Task item – Reproduce exactly, and only, the lines below from the one containing "Instruction: Open the" through the one containing "Given: Open the Interface".

Dataset excerpts Start Marker

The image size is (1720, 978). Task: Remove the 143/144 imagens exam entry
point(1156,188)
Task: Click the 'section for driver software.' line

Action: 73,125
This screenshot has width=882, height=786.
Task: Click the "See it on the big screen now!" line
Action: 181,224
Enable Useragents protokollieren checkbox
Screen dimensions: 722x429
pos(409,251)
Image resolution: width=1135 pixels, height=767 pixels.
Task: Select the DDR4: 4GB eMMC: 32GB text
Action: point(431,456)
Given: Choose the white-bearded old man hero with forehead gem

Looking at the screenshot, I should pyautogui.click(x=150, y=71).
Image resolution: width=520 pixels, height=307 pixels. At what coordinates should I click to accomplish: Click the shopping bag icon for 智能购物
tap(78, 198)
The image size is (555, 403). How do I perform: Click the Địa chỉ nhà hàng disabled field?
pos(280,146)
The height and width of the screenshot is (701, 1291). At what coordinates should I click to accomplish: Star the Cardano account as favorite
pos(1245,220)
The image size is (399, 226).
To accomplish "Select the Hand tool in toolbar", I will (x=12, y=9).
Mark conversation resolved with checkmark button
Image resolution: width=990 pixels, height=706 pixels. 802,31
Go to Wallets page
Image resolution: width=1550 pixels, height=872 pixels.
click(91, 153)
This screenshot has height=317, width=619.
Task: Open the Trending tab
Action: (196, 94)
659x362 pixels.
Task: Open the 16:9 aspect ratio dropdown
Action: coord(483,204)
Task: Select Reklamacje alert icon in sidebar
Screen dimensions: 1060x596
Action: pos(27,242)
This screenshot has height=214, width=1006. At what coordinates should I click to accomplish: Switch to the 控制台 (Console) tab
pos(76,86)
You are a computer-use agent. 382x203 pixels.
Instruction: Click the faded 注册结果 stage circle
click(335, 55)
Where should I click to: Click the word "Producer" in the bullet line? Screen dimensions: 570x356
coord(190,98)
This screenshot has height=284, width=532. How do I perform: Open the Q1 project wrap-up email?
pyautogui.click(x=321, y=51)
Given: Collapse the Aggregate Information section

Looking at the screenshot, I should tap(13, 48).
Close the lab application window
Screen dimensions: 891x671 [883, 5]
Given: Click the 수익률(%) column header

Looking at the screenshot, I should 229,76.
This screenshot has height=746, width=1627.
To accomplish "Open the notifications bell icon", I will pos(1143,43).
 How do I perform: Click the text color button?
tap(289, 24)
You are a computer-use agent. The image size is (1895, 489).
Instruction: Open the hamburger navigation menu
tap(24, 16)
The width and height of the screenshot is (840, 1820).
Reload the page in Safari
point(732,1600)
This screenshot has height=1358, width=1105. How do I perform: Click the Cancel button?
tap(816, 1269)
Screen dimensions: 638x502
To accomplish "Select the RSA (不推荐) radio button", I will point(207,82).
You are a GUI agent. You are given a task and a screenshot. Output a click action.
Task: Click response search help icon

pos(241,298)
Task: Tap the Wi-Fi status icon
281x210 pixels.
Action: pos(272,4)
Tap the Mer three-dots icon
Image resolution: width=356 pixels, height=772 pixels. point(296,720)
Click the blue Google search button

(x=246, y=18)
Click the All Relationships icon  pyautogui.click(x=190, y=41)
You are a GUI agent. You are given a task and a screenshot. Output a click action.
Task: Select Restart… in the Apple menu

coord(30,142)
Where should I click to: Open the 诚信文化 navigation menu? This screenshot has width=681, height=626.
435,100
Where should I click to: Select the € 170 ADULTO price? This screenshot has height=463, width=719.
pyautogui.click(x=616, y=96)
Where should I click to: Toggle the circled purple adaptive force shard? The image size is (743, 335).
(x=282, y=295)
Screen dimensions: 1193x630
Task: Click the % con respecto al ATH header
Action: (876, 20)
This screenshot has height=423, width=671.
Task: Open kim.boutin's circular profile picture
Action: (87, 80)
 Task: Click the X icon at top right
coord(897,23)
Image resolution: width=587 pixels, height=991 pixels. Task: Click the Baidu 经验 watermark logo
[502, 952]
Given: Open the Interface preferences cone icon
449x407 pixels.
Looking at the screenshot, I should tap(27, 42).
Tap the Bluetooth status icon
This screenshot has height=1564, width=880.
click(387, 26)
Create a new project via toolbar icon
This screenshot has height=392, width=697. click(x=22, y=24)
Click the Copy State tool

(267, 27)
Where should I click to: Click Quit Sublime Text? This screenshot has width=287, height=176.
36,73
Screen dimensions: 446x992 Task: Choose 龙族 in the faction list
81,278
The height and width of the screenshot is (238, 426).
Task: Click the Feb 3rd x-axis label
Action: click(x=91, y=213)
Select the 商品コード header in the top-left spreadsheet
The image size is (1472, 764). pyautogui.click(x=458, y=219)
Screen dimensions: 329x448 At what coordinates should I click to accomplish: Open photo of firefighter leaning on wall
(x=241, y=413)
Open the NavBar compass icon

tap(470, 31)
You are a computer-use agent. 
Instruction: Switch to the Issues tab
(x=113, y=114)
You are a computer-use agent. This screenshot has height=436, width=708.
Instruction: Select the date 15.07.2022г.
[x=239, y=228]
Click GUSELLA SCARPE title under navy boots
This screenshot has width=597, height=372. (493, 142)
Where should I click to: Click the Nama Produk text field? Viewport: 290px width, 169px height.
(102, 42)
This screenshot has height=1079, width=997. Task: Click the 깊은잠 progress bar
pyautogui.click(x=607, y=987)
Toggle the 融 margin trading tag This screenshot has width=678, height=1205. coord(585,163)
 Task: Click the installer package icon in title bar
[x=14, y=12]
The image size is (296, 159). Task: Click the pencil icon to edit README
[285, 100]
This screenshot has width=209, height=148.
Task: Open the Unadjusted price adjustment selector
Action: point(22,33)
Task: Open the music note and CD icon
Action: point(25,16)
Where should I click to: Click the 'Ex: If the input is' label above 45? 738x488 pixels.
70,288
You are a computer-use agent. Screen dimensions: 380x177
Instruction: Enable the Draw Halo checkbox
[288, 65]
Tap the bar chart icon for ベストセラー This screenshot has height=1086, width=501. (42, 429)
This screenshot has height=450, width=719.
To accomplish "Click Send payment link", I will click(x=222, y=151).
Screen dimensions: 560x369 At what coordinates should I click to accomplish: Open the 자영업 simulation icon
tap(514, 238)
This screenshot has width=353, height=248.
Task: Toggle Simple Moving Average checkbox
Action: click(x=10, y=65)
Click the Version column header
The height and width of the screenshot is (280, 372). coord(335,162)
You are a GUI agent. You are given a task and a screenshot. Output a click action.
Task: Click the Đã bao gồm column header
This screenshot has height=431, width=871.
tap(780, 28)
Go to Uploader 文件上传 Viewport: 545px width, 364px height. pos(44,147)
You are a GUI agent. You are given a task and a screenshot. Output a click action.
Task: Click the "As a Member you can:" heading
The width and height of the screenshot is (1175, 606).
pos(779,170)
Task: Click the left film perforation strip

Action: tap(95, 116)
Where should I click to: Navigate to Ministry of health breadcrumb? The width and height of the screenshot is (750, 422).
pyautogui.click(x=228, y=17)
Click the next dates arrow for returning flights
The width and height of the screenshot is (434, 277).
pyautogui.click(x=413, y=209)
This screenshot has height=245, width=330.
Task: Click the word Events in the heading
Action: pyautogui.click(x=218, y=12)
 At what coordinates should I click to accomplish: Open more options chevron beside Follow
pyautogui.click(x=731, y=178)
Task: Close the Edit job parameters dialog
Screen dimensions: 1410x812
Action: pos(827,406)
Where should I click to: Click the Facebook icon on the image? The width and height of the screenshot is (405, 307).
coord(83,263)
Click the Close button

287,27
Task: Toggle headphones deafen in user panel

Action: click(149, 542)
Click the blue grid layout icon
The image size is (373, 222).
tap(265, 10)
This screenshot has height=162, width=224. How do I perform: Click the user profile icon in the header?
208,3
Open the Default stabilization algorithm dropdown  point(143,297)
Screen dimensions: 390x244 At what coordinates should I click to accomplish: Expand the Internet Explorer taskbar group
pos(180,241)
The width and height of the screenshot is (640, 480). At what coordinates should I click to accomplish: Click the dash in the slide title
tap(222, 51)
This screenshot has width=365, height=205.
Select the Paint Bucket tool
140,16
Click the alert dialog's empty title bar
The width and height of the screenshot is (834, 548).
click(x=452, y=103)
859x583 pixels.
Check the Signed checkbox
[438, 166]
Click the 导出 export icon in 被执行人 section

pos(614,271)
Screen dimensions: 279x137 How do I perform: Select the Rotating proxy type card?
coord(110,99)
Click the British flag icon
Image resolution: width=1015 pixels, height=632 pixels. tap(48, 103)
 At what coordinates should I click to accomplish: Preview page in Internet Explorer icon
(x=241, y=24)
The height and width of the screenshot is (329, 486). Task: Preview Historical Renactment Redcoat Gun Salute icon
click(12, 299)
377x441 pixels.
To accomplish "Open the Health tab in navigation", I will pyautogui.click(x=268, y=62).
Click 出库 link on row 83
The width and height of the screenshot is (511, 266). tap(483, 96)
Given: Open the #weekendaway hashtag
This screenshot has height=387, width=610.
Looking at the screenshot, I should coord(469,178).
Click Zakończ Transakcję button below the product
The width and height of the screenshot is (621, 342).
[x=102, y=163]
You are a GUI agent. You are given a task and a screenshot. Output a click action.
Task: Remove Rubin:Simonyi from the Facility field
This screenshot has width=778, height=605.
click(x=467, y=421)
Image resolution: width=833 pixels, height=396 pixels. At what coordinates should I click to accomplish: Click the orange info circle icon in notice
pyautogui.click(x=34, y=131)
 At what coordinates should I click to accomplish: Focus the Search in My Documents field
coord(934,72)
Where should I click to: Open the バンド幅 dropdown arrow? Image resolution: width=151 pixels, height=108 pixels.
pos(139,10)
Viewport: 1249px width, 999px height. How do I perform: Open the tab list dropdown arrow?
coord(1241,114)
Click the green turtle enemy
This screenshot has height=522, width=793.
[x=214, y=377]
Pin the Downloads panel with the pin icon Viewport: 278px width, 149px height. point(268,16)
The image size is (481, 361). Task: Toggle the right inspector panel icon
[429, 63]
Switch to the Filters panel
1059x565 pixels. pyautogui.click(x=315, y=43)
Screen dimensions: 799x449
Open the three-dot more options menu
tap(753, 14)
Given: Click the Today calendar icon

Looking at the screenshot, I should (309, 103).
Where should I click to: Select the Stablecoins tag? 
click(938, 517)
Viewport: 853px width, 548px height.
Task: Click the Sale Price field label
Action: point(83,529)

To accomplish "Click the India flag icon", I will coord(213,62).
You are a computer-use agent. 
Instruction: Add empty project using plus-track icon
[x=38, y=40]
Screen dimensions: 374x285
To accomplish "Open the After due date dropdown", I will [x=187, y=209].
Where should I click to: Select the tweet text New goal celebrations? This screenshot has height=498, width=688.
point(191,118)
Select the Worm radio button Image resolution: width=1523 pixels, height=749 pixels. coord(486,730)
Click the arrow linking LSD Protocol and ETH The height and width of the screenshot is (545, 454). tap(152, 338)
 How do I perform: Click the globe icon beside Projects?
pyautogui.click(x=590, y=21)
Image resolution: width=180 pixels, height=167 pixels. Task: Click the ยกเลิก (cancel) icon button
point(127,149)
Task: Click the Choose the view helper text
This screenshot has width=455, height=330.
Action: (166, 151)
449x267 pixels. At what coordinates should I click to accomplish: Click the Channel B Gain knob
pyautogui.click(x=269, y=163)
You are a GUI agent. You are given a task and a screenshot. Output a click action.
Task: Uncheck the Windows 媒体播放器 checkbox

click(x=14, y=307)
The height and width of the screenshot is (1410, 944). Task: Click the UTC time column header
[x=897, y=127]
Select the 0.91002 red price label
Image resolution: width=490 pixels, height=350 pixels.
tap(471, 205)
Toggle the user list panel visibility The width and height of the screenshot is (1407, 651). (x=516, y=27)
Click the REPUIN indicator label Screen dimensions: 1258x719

Dataset excerpts End Marker

Reply –
Instruction: Open the hamburger navigation menu
tap(24, 16)
The width and height of the screenshot is (840, 1820).
Reload the page in Safari
point(732,1600)
This screenshot has height=1358, width=1105. How do I perform: Click the Cancel button?
tap(816, 1269)
Screen dimensions: 638x502
To accomplish "Select the RSA (不推荐) radio button", I will point(207,82).
You are a GUI agent. You are given a task and a screenshot. Output a click action.
Task: Click response search help icon

pos(241,298)
Task: Tap the Wi-Fi status icon
281x210 pixels.
Action: pos(272,4)
Tap the Mer three-dots icon
Image resolution: width=356 pixels, height=772 pixels. point(296,720)
Click the blue Google search button

(x=246, y=18)
Click the All Relationships icon  pyautogui.click(x=190, y=41)
You are a GUI agent. You are given a task and a screenshot. Output a click action.
Task: Select Restart… in the Apple menu

coord(30,142)
Where should I click to: Open the 诚信文化 navigation menu? This screenshot has width=681, height=626.
435,100
Where should I click to: Select the € 170 ADULTO price? This screenshot has height=463, width=719.
pyautogui.click(x=616, y=96)
Where should I click to: Toggle the circled purple adaptive force shard? The image size is (743, 335).
(x=282, y=295)
Screen dimensions: 1193x630
Task: Click the % con respecto al ATH header
Action: (876, 20)
This screenshot has height=423, width=671.
Task: Open kim.boutin's circular profile picture
Action: (87, 80)
 Task: Click the X icon at top right
coord(897,23)
Image resolution: width=587 pixels, height=991 pixels. Task: Click the Baidu 经验 watermark logo
[502, 952]
Given: Open the Interface preferences cone icon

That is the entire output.